We’ll see you in court tomorrow, Rayna smiles. She doesn’t get whatever Elsbeth’s epiphany was, but clearly she’s had enough experience with her partner to trusts her instincts.
You know, this is a tricky case, because I want us to win – and I think Napier’s a slime – but I don’t want Elsbeth to loose, either.
In her creepy bedroom, Elsbeth walks the treadmill, ear buds in, listening to more bright xylophone music. Tonight she’s wearing a leopard print track suit. “How long did you negotiate this…” she begins rehearsing, only to fall victim to those traffic cones again. The witch waves her green arm, and children in skeleton costumes cavort for Halloween candy. “No,” she insists firmly. “How long did you negotiate with J-Serve this …” and ah, here it comes again from the wall paper; there’s a clown dancing in the courtroom. “Here I am, a clown in your mind,” he sings, popping his legs up in the air. Awesome. “Stop it!” she instructs him, and he does, giving her a little submissive nod. “This joint venture!” she grabs the phrase she likes. “How long were you in negotiations?” The clown sits on a bench in the courtroom, glowering. “Good,” she smiles as he fans his fingers against his shoulder. “Stay there!”
“Context,” she says, a smile overtaking her face. “I am supplying context for the sexism.” The clown stands behind Judge Jimmy Kimmel, looking grim. Happily, Elspeth hops back off the treadmill and pulls the earbuds out of her ears. “Ready,” she grins.
“Mr. Shin,” she asks the next morning, wearing a black turtleneck to court. “How long did Wong Tae Industries negotiate it’s joint venture with J-Serve?” 6 months, the young and handsome Mr. Shin replies from the stand, “but the deal did not close.” Really, she wonders. And why is that? “We ended our … discussions after meeting with Miss Vargas in Bejing.” I see, Elspeth nods. “And why did you…”
That’s when Alicia uncovers her next dirty trick – a magazine ad photo of an adorable kitten.
Elspeth closes her eyes, finding her happy place inside. Or her not calm quiet happy place?

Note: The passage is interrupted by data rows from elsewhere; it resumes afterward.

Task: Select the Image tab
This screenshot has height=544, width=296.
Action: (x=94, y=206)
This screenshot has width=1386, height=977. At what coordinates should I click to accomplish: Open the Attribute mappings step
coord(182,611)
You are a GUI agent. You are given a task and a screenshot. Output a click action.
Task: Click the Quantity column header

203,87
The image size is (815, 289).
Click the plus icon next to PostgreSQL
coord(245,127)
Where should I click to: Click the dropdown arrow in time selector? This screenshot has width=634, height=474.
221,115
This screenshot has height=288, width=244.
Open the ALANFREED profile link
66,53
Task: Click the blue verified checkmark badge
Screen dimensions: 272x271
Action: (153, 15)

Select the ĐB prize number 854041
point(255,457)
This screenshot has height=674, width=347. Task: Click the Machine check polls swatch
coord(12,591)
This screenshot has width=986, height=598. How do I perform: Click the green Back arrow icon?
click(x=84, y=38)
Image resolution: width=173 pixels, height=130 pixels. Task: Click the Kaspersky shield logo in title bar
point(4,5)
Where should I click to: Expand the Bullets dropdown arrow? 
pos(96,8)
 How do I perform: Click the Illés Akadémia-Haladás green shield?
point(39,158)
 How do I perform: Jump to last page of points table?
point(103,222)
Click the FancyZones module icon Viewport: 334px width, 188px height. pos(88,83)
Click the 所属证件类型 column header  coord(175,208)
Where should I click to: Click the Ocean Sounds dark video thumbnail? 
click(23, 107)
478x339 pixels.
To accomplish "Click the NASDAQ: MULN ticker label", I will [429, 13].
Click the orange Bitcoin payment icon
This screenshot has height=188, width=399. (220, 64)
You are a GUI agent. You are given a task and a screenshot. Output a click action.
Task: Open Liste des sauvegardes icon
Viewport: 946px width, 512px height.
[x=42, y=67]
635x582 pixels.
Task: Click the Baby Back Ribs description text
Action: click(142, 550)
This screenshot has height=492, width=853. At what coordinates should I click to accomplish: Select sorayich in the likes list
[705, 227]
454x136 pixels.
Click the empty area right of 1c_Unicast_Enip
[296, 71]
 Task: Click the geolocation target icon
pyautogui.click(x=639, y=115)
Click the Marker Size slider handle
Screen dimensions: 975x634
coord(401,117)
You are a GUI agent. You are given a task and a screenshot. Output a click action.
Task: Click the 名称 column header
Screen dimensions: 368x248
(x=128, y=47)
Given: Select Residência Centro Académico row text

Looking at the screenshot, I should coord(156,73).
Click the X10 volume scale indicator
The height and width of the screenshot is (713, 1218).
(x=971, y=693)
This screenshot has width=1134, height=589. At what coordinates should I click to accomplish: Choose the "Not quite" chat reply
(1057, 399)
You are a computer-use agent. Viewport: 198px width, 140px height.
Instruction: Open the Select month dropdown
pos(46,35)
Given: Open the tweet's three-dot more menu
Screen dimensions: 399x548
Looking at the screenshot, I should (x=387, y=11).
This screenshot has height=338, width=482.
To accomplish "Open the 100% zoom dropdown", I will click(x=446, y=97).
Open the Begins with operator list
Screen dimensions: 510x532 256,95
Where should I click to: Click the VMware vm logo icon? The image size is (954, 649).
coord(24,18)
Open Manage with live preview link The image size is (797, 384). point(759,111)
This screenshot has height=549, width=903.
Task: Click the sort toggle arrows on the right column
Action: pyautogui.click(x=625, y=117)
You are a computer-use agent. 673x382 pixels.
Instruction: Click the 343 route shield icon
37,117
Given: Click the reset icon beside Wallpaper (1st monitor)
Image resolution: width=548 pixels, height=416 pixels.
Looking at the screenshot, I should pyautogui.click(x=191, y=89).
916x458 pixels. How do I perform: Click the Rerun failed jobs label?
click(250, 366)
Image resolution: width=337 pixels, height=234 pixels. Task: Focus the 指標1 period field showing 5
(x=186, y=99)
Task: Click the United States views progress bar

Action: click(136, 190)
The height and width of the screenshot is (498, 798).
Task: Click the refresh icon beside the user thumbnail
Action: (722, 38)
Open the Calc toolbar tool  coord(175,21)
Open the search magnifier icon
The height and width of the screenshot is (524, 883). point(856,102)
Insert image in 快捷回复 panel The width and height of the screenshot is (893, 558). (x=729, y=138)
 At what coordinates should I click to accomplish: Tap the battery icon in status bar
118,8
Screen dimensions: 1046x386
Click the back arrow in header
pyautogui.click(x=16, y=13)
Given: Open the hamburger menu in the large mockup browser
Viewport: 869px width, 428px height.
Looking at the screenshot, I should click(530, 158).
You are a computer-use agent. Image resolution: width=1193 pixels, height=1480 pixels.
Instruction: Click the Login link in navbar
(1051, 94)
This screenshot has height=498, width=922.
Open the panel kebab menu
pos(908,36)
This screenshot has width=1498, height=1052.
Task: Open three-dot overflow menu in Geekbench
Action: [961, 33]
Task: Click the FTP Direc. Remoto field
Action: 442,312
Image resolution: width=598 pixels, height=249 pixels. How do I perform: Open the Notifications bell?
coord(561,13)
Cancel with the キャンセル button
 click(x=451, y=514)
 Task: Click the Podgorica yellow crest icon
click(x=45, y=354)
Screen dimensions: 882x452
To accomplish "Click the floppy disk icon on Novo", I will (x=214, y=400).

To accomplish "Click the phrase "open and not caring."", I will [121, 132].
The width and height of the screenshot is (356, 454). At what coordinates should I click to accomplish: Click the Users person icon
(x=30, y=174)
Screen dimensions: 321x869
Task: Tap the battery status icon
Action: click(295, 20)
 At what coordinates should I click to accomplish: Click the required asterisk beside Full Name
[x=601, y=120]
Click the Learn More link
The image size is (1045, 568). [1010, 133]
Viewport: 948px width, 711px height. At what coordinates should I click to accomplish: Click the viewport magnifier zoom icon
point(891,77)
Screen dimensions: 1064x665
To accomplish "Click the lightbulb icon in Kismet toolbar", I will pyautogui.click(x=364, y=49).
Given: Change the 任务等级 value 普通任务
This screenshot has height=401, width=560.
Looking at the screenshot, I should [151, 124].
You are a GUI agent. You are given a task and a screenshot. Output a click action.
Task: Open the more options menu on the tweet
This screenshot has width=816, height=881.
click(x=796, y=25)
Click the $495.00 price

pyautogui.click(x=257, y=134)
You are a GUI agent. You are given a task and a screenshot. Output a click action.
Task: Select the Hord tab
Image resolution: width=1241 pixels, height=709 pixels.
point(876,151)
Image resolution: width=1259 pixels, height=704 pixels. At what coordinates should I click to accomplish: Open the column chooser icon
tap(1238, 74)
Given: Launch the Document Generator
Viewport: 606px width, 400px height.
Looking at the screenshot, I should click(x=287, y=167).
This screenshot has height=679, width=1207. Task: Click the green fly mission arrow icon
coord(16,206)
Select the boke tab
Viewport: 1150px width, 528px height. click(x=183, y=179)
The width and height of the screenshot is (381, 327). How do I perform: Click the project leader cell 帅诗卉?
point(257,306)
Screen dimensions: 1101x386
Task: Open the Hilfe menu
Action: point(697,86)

Either way, the broad, calm grin on her face tell us it’s working. “Let’s try that again,” she says. “Why did you end your interest in a joint venture after meeting with Camilla?” This can’t be good for us. Alicia turns to Dean, alarmed as she covers the kitten back up. “She was very loud,” Mr. Shin declares, to Camilla’s great disgust. “She interrupted our chairman often. Refused to pour tea. And she drank too much.” In other words, she acted like a man, Elsbeth decides, which I’m not sure is an inference you can draw from this. I mean, a man wouldn’t have been asked to pour tea, so that’s sexist, but I’m curious whether the interrupting and the drinking would have been trouble either way? I wouldn’t have said man, I’d have said rude, but I guess that’s not the case. Alicia objects for relevance.
“Context, Your Honor,” Elsbeth steps toward the bench, very excited. “J-Serve worked with sexist companies in China. That doesn’t mean they’re sexist for requiring Miss Vargas to work with them.” Huh. That’s actually an interesting question. I have a friend who does business in the Middle East, and has to wear an abaya over her business suit when she’s there. How much accommodation is reasonable? I think this is an end run around the real issue, but it’s still thought-provoking. “Come on, Your Honor,” Alicia thunders. “Is the defense really saying, ‘hey, we’re sexist, but the Chinese made us do it?’” Watching his cochair, Dean rubs his lips.
“No,” Elsbeth denies the charge. “We’re saying that our client made a decision based on the sexism of an outside business partner,” Elsbeth beams. “That’s all!” Yeah, that’s exactly what Alicia said. “Hm. Novel,” Judge Jimmy Kimmel considers. “I will allow.” Of course he will. Is it me, or is he the most bland, personality-less judge we’ve ever had? Alicia sits down in defeat.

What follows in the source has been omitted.